Q-Learning is a model-free reinforcement learning algorithm that learns the quality of actions, telling an agent what action to take under what circumstances.

class QLearningAgent:
    def __init__(self, states, actions, learning_rate=0.1, gamma=0.9, epsilon=0.1):
        self.states = states
        self.actions = actions
        self.learning_rate = learning_rate
        self.gamma = gamma
        self.epsilon = epsilon
        self.Q = {}

        # Initialize Q-table
        for state in states:
            self.Q[state] = {}
            for action in actions:
                self.Q[state][action] = 0.0

    def choose_action(self, state):
        """Choose action using epsilon-greedy policy"""
        if np.random.random() < self.epsilon:
            return np.random.choice(self.actions)
        else:
            return max(self.Q[state], key=self.Q[state].get)

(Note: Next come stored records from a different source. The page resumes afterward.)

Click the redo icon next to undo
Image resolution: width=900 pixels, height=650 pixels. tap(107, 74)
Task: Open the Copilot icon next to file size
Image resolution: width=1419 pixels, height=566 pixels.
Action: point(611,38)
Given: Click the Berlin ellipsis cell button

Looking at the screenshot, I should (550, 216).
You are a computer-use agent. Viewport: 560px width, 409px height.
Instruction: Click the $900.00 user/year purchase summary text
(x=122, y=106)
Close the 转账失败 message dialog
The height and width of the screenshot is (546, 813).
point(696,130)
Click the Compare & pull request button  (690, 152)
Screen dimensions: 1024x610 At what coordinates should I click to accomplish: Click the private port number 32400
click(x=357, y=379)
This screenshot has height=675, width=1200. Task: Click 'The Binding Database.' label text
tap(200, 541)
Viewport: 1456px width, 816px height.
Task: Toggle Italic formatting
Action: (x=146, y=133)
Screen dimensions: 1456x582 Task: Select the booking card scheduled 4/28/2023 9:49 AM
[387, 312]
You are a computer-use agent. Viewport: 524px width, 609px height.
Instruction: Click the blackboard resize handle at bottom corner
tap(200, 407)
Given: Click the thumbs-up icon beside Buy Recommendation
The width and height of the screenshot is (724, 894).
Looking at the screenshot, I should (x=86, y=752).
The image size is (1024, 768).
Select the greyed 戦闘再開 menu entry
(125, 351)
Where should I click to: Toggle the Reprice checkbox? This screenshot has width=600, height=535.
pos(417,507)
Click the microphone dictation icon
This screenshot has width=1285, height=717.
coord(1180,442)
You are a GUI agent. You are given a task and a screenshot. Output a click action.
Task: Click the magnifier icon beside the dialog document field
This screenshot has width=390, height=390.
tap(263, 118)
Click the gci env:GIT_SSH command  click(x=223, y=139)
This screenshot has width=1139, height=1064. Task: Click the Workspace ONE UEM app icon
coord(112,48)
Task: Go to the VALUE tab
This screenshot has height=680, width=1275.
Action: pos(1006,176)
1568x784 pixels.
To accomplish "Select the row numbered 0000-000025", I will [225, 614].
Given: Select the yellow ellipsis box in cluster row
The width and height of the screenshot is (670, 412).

    def learn(self, state, action, reward, next_state):
        """Update Q-value using Q-learning update rule"""
        old_value = self.Q[state][action]
        next_max = max(self.Q[next_state].values())
        new_value = (1 - self.learning_rate) * old_value + \
                   self.learning_rate * (reward + self.gamma * next_max)
        self.Q[state][action] = new_value

    def get_policy(self):
        """Extract policy from Q-table"""
        policy = {}
        for state in self.states:
            policy[state] = max(self.Q[state], key=self.Q[state].get)
        return policy

Q-Learning Example: Grid World

class GridWorld:
    def __init__(self, width, height, start, goal, obstacles=None):
        self.width = width
        self.height = height
        self.start = start
        self.goal = goal
        self.obstacles = obstacles or []
        self.current_state = start

    def reset(self):
        """Reset environment to start state"""
        self.current_state = self.start
        return self.current_state

    def step(self, action):
        """Take action and return (next_state, reward, done)"""
        x, y = self.current_state

        # Define action effects
        if action == 0:  # Up
            next_state = (x, y - 1)
        elif action == 1:  # Down
            next_state = (x, y + 1)
        elif action == 2:  # Left
            next_state = (x - 1, y)
        elif action == 3:  # Right
            next_state = (x + 1, y)

        # Check boundaries
        if (next_state[0] < 0 or next_state[0] >= self.width or
            next_state[1] < 0 or next_state[1] >= self.height or
            next_state in self.obstacles):
            next_state = self.current_state

        self.current_state = next_state

        # Calculate reward
        if next_state == self.goal:
            reward = 100
            done = True
        else:
            reward = -1
            done = False

        return next_state, reward, done

def train_q_learning_agent(env, agent, episodes=1000):
    """Train Q-learning agent"""
    for episode in range(episodes):
        state = env.reset()
        total_reward = 0

        while True:
            action = agent.choose_action(state)
            next_state, reward, done = env.step(action)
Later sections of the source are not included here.